DATA LISTING:
==============================
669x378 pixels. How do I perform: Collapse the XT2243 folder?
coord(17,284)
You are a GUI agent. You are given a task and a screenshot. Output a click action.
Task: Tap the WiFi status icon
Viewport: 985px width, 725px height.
==============================
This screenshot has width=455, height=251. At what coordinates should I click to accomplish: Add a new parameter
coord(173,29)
==============================
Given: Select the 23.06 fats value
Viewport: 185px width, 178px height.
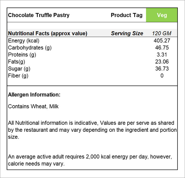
==============================
DIRECTIONS:
Say how many lines of the records contain the word "Viewport", and give no other output.

EXPECTED ANSWER:
2